## DOCUMENT PASSAGE
## start

P
US12347449B2ActiveUtilityPatentIndex 72

Spatio-temporal beamformer

Assignee: SYNAPTICS INCPriority: Jan 26, 2023Filed: Jan 26, 2023Granted: Jul 1, 2025
Est. expiryJan 26, 2043(~16.6 yrs left)· nominal 20-yr term from priority
Inventors:MOSAYYEBPOUR KASKARI SAEEDMASNADI-SHIRAZI ALIREZA
H04R 3/005G10L 2021/02166G10L 21/0232G10L 21/0208G10L 25/30H04R 2430/03H04R 3/00H04R 1/406H04R 1/08
72
PatentIndex Score
2
Cited by
9
References
20
Claims

Abstract

This disclosure provides methods, devices, and systems for signal processing. The present implementations relate more specifically to a spatio-temporal beamformer. In some aspects, a beamforming system may receive an audio signal via a plurality of microphones, the audio signal including a number (B) of frames for each of the plurality of microphones, each of the B frames for each of the plurality of microphones including a number (N) of time-domain samples. For a first microphone, the beamforming system may transform the B*N time-domain samples into B*N/2 first frequency-domain samples; transform the B*N/2 first frequency-domain samples into B*N/2 second frequency-domain samples; and determine a probability of speech associated with the B*N/2 second frequency-domain samples based on a neural network model. The beamformer system may determine a minimum variance distortionless response (MVDR) beamforming filter based at least in part on the probability of speech for the first microphone.

Claims

exact text as granted — not AI-modified
What is claimed is: 
     
       1. A method of processing an audio signal, comprising:
 receiving a first audio signal via a plurality of microphones, the first audio signal including a number (B) of frames for each of the plurality of microphones, each of the B frames for each of the plurality of microphones including a number (N) of time-domain samples; 
 for a first microphone included in the plurality of microphones:
 transforming the B*N time-domain samples into B*N/2 first frequency-domain samples based on an N-point fast Fourier transform (FFT); 
 transforming the B*N/2 first frequency-domain samples into B*N/2 second frequency-domain samples based on a B-point FFT; and 
 determining a probability of speech associated with the B*N/2 second frequency-domain samples based on a neural network model; 
 
 determining a minimum variance distortionless response (MVDR) beamforming filter based at least in part on the probability of speech for the first microphone; and 
 processing the first audio signal based on the MVDR beamforming filter. 
 
     
     
       2. The method of  claim 1 , further comprising:
 generating a first speech signal based on the probability of speech for the first microphone and the B*N/2 second frequency-domain samples; 
 transforming the first speech signal into a second speech signal based on a B-point inverse FFT; 
 transforming the second speech signal into a third speech signal, wherein the third speech signal includes a first number of frequency-domain samples associated with a first frequency bin and a second number of frequency-domain samples associated with a second frequency bin, wherein the first and second numbers are different; and, 
 determining a probability of speech associated with the third speech signal.

## end

## DATA SEGMENT
## start

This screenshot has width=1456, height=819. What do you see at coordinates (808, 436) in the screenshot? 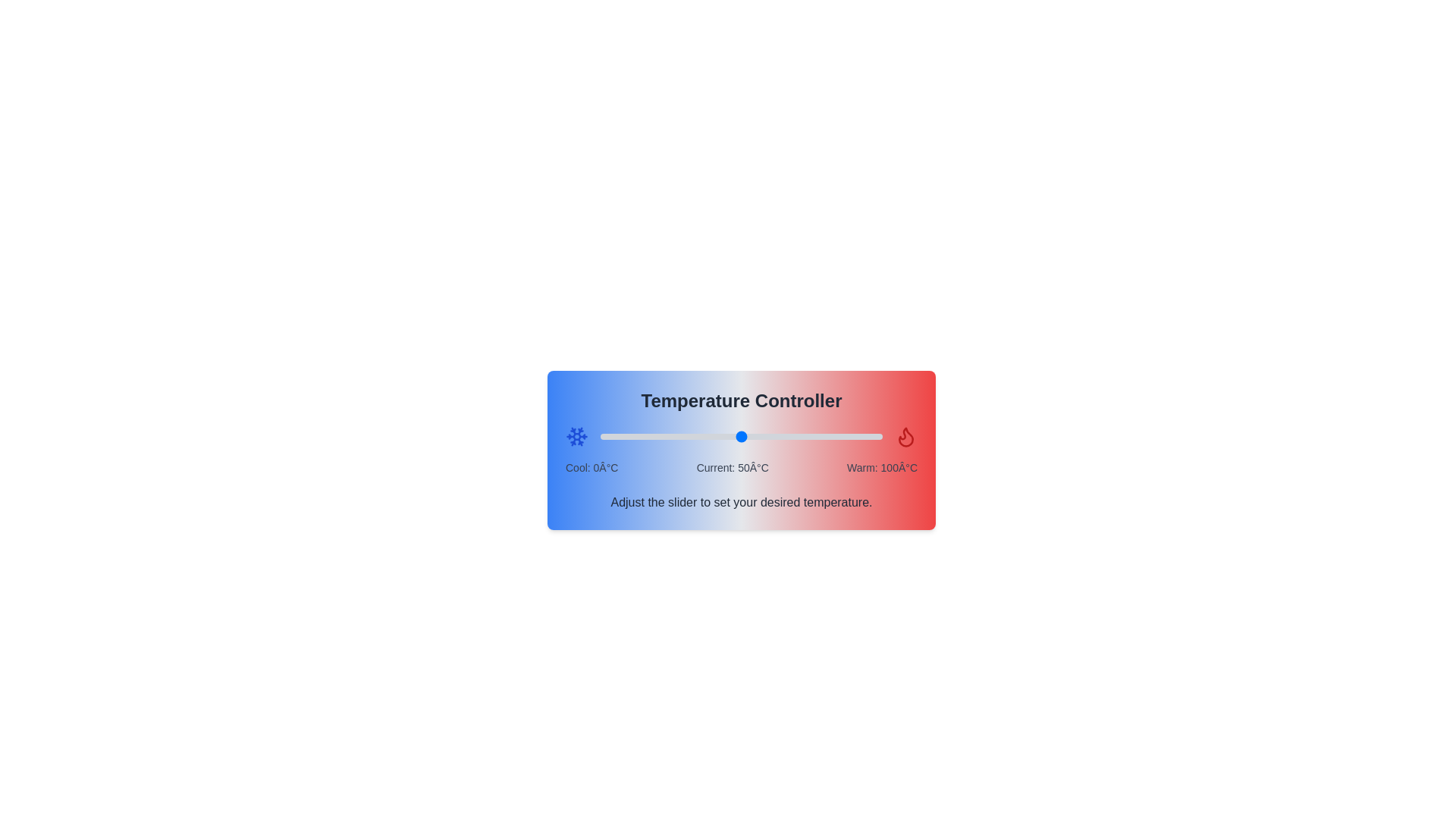
I see `the temperature to 74°C by adjusting the slider` at bounding box center [808, 436].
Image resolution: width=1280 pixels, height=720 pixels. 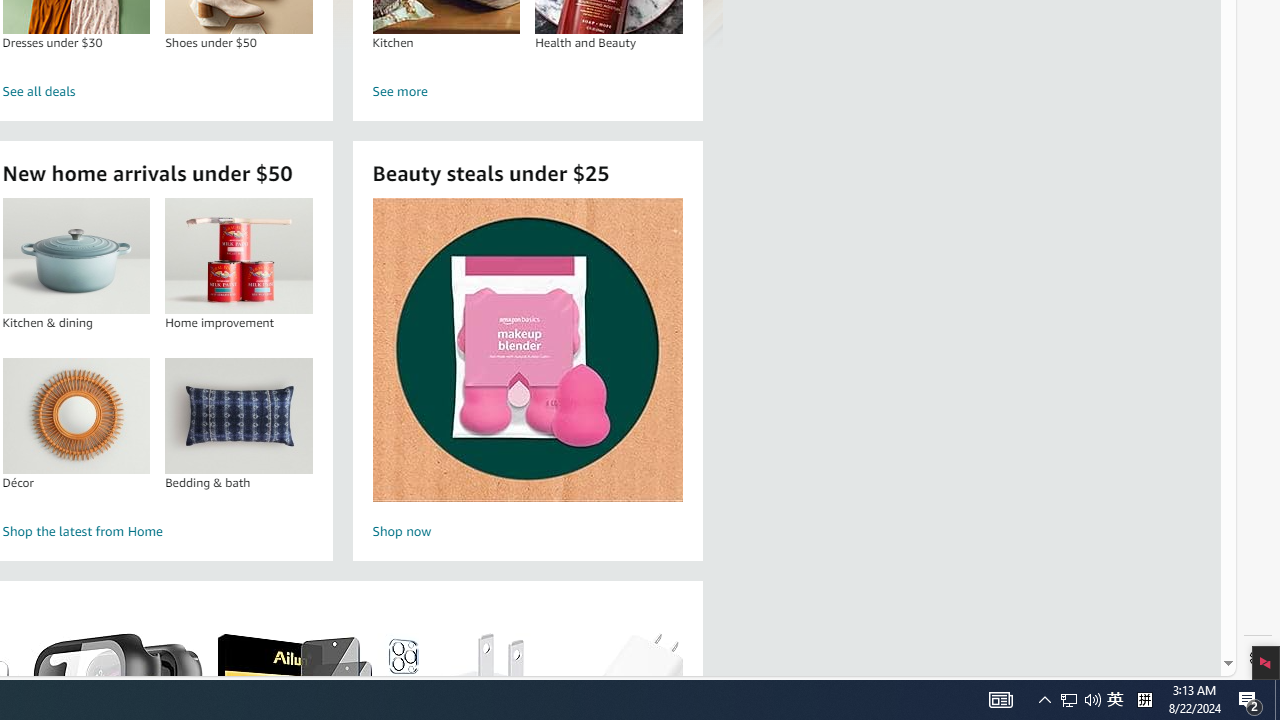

## end

## JOBS
- A) In the spatio-temporal beamformer patent, what transform turns the B*N time-domain samples into B*N/2 first frequency-domain samples?
- B) Carry on the spatio-temporal beamformer patent text from the point where it stops.

## ANSWERS FOR THE EXERCISE
- A) An N-point fast Fourier transform (FFT).

- B)
       3. The method of  claim 2 , wherein the determining of the MVDR beamforming filter comprises determining the MVDR beamforming filter based on the probability of speech associated with the third speech signal. 
     
     
       4. The method of  claim 3 , further comprising generating a second audio signal based on the B*N/2 first frequency-domain samples, wherein the second audio signal includes the first number of frequency-domain samples associated with the first frequency bin and the second number of frequency-domain samples associated with the second frequency bin. 
     
     
       5. The method of  claim 4 , further comprising generating a reconstructed probability of speech based on the probability of speech associated with the B*N/2 second frequency-domain samples. 
     
     
       6. The method of  claim 5 , wherein the reconstructed probability of speech comprises:
 for the first frequency bin in the probability of speech associated with the B*N/2 second frequency-domain samples: 
 a first plurality of probability values included in the probability of speech associated with the B*N/2 second frequency-domain samples and corresponding to a first plurality of second frequency-domain samples associated with the first frequency bin; 
 a second plurality of probability values included in the probability of speech associated with the B*N/2 second frequency-domain samples and corresponding to a second plurality of second frequency-domain samples associated with a third frequency bin preceding the first frequency bin; and 
 a third plurality of probability values included in the probability of speech associated with the B*N/2 second frequency-domain samples and corresponding to a third plurality of second frequency-domain samples associated with a fourth frequency bin succeeding the first frequency bin.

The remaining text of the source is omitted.